■ WHAT TO WORK ON ■
Could you return the entire listing below exactly as written?

TASK INPUTS below:

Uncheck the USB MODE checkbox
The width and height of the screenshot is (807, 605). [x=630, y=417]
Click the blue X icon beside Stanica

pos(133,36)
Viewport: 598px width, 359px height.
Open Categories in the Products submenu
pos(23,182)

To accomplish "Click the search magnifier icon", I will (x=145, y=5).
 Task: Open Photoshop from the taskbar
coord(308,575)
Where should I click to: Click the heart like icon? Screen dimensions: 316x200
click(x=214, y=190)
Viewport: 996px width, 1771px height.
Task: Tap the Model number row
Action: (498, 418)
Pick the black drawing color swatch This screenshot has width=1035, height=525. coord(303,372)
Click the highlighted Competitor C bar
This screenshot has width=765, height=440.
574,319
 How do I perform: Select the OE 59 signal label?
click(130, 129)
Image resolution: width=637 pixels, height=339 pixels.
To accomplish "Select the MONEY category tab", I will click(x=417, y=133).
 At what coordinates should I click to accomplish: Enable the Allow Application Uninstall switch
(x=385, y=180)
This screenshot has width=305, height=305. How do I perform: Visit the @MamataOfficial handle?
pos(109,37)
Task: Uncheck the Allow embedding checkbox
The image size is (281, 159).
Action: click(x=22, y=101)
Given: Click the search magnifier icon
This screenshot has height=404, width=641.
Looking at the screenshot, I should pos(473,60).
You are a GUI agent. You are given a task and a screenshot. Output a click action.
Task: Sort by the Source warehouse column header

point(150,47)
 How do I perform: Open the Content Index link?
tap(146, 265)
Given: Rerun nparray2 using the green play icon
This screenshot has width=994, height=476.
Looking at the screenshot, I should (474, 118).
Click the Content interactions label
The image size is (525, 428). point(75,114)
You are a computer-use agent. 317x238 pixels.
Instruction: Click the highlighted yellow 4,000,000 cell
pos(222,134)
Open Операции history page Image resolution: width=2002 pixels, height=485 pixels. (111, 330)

End of TASK INPUTS.

■ ANSWER TO THE EXERCISE ■
Uncheck the USB MODE checkbox
The width and height of the screenshot is (807, 605). [x=630, y=417]
Click the blue X icon beside Stanica

pos(133,36)
Viewport: 598px width, 359px height.
Open Categories in the Products submenu
pos(23,182)

To accomplish "Click the search magnifier icon", I will (x=145, y=5).
 Task: Open Photoshop from the taskbar
coord(308,575)
Where should I click to: Click the heart like icon? Screen dimensions: 316x200
click(x=214, y=190)
Viewport: 996px width, 1771px height.
Task: Tap the Model number row
Action: (498, 418)
Pick the black drawing color swatch This screenshot has width=1035, height=525. coord(303,372)
Click the highlighted Competitor C bar
This screenshot has width=765, height=440.
574,319
 How do I perform: Select the OE 59 signal label?
click(130, 129)
Image resolution: width=637 pixels, height=339 pixels.
To accomplish "Select the MONEY category tab", I will click(x=417, y=133).
 At what coordinates should I click to accomplish: Enable the Allow Application Uninstall switch
(x=385, y=180)
This screenshot has width=305, height=305. How do I perform: Visit the @MamataOfficial handle?
pos(109,37)
Task: Uncheck the Allow embedding checkbox
The image size is (281, 159).
Action: click(x=22, y=101)
Given: Click the search magnifier icon
This screenshot has height=404, width=641.
Looking at the screenshot, I should pos(473,60).
You are a GUI agent. You are given a task and a screenshot. Output a click action.
Task: Sort by the Source warehouse column header

point(150,47)
 How do I perform: Open the Content Index link?
tap(146, 265)
Given: Rerun nparray2 using the green play icon
This screenshot has width=994, height=476.
Looking at the screenshot, I should (474, 118).
Click the Content interactions label
The image size is (525, 428). point(75,114)
You are a computer-use agent. 317x238 pixels.
Instruction: Click the highlighted yellow 4,000,000 cell
pos(222,134)
Open Операции history page Image resolution: width=2002 pixels, height=485 pixels. (111, 330)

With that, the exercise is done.